Platz für bis zu 30 Wohneinheiten wäre im unteren Bereich des Neubaugebiets Schmittenkamp in Oberbrügge-Ehringhausen.

Halver - Im Gegensatz zum oberen Bereich der Fläche, die zurzeit erschlossen wird und auf der rund 50 Einfamilienhäuser entstehen werden, ist dieser Bereich für Geschosswohnungsbau vorgesehen. Fünf Gebäude mit jeweils bis zu sechs Wohnungen könnten dort errichtet werden. Vier der Grundstücke sind 822 Quadratmeter groß, ein weiteres zur Schmiedestraße hin fällt mit rund 600 Quadratmetern etwas kleiner aus.

Wer hier als Bauherr zum Zuge kommt und ob es einer oder mehrere sein werden, dürfte sich bald entscheiden. Es habe mehrere Anfragen gegeben, bestätigt Kämmerer Markus Tempelmann. Der Hauptausschuss hat in seiner letzten Sitzung entsprechende Kriterien zur Vergabe festgelegt.

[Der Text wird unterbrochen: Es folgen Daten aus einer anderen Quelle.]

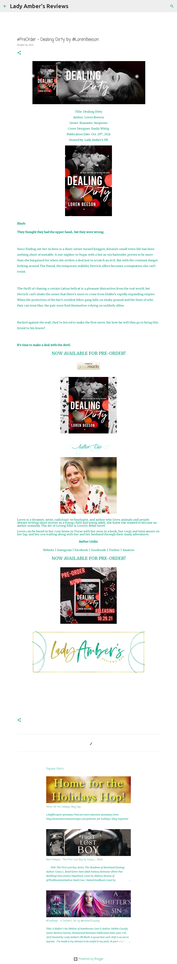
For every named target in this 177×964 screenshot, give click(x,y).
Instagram (64, 550)
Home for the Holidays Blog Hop (63, 807)
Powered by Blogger (89, 959)
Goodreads (98, 550)
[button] (19, 53)
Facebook (81, 550)
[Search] (73, 6)
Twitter (114, 550)
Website (48, 550)
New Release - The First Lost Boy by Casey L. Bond (74, 860)
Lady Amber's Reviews (39, 6)
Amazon (128, 550)
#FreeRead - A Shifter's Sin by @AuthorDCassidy (73, 921)
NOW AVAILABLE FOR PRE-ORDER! (89, 353)
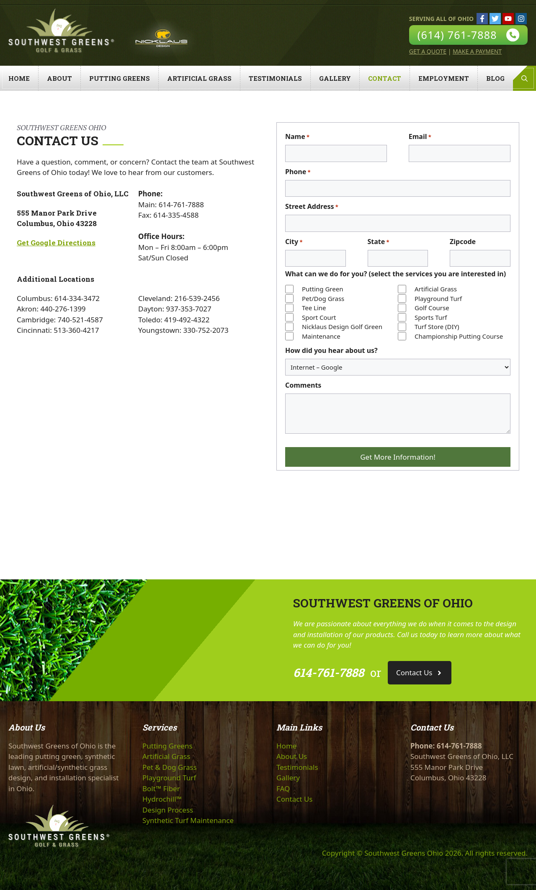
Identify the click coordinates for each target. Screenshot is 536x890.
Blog (495, 78)
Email (420, 136)
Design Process (167, 810)
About (59, 78)
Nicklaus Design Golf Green (342, 326)
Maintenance (321, 336)
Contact (384, 78)
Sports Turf (431, 317)
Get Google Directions (56, 242)
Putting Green (322, 289)
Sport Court (319, 317)
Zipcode (463, 241)
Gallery (335, 78)
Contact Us (294, 799)
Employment (443, 78)
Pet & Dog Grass (169, 767)
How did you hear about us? (331, 350)
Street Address (311, 206)
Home (19, 78)
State (378, 242)
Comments (303, 385)
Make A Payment (477, 51)
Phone (298, 172)
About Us (291, 756)
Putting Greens (119, 78)
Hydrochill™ (162, 799)
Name (297, 136)
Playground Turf (438, 298)
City (293, 242)
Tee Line (314, 308)
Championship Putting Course (459, 336)
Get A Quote (427, 51)
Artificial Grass (199, 78)
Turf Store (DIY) (437, 326)
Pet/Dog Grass (323, 298)
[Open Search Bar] (524, 78)
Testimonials (275, 78)
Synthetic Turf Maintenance (188, 820)
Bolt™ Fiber (161, 788)
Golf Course (432, 308)
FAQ (283, 788)
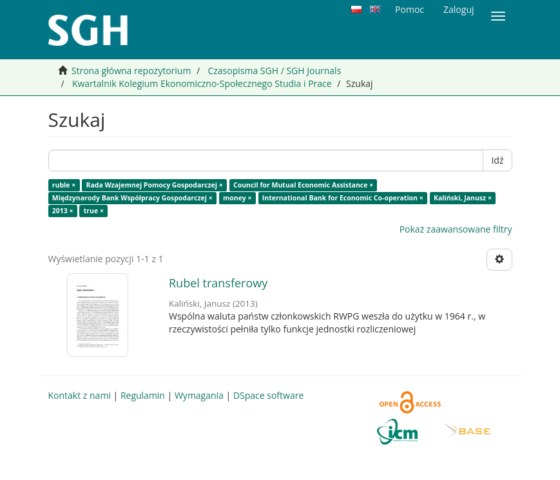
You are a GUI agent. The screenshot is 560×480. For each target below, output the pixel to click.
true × (94, 210)
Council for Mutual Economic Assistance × (303, 184)
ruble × (63, 184)
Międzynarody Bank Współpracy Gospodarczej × (132, 197)
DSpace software (268, 395)
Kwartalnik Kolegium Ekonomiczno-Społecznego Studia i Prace (202, 83)
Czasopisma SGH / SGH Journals (274, 70)
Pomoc (409, 9)
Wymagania (199, 395)
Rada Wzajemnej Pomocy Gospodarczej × (154, 184)
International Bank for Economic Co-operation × (342, 197)
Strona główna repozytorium (131, 70)
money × (237, 197)
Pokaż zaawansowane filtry (456, 229)
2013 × (62, 210)
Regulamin (143, 395)
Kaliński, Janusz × (463, 197)
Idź (497, 160)
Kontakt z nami (79, 395)
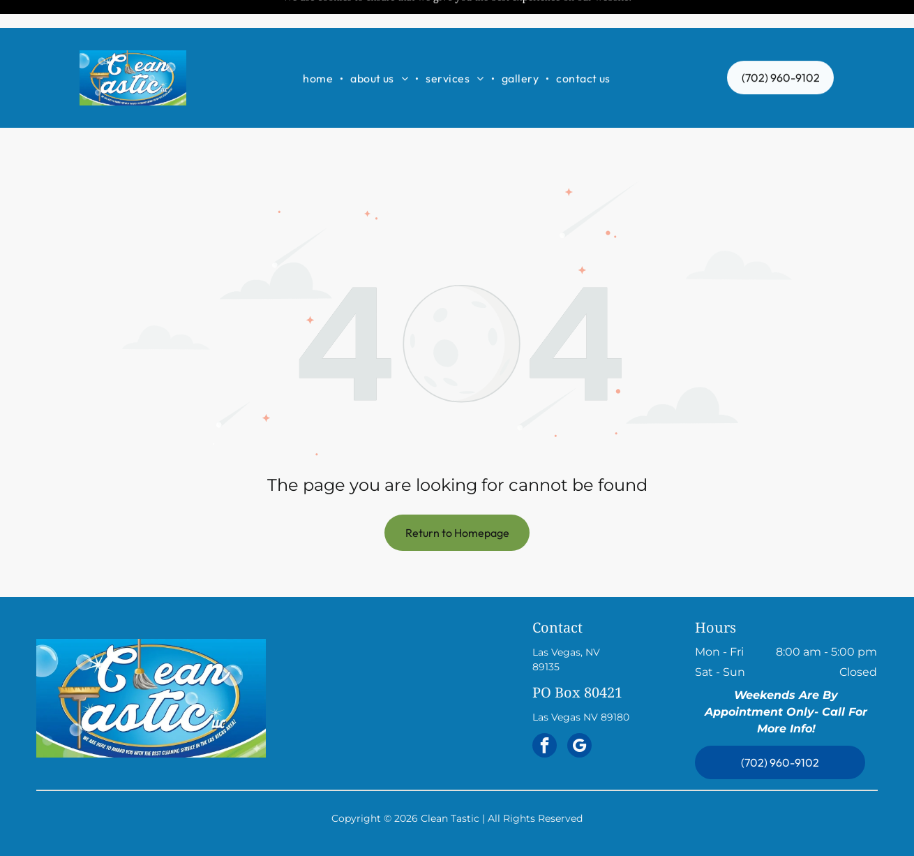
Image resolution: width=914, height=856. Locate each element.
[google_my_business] (579, 712)
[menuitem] (319, 50)
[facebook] (544, 712)
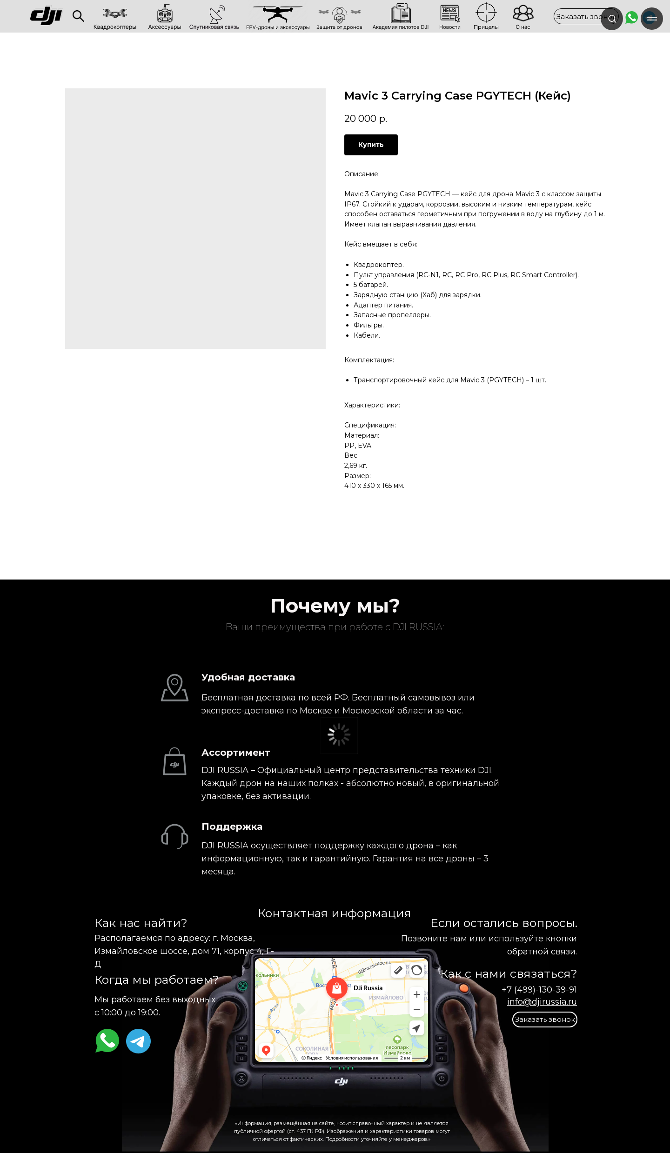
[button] (586, 16)
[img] (78, 16)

Zu jeweils einem Drittel geht es um den Preis, um die Zahl der Wohnungen, die errichtet werden, und nicht zuletzt darum, ob die Neubauten als sozial geförderte Wohnungen gebaut werden. Fließen Fördermittel, hätten einkommensschwächere Inhaber eines Wohnberechtigungsscheins als Mieter bevorzugt Zugriff.

9500 Quadratmeter an der Susannenhöhe

Ebernfalls veröffentlichen will die Stadt Halver in Kürze die Vergabekriterien für eine weitere Immobilie. Die ehemalige Förderschule an der Susannenhöhe steht weiterhin zum Verkauf. Gebäude und Grundstück oberhalb der Gewerbebebauung sollen gewichtet vergeben werden – zu 50 Prozent nach dem Preis und zu 50 Prozent nach einem Nutzungskonzept.

Insgesamt geht es nach Auskunft Tempelmanns um 9512 Quadratmeter in fast ebenerdiger Lage. Im Idealfall könne sich die Nutzung in den vorhandenen Bebauungsplan einfügen, der eine Fläche für Gemeinbedarf vorsieht, wie es vorher für die Schule des Märkischen Kreises der Fall war. Infrage kämen demnach Bildung oder Seminarbetrieb.

Bebauungsplan ändern?

Bei anderweitigen Nutzungen könnte es planerisch komplizierter werden. Dann würde eine zeitaufwendige Änderung des Bebauungsplanes erforderlich, der auch die Rechte der jetzigen Anwohner schützen müsse. Bei einer Ausweisung als Wohngebiet gelte das für die Gewerbebetriebe unterhalb der Susannenhöhe, ein Gewerbegebiet selber dürfte die Interessen der Nachbarschaft beeinträchtigen.

Bei einer dritten städtischen Immobilie, dem früheren Hotel und Restaurant Frommann an der Hälverstraße, gebe es zwischenzeitlich Anfragen. Mit diesem Objekt möchte Tempelmann im Frühjahr verstärkt in die Vermarktung einsteigen. In städtischem Interesse läge eine Folgenutzung im früheren Bereich. Zum Zeitpunkt des andauernden Lockdowns seien an dieser Stelle die Perspektiven schwieriger.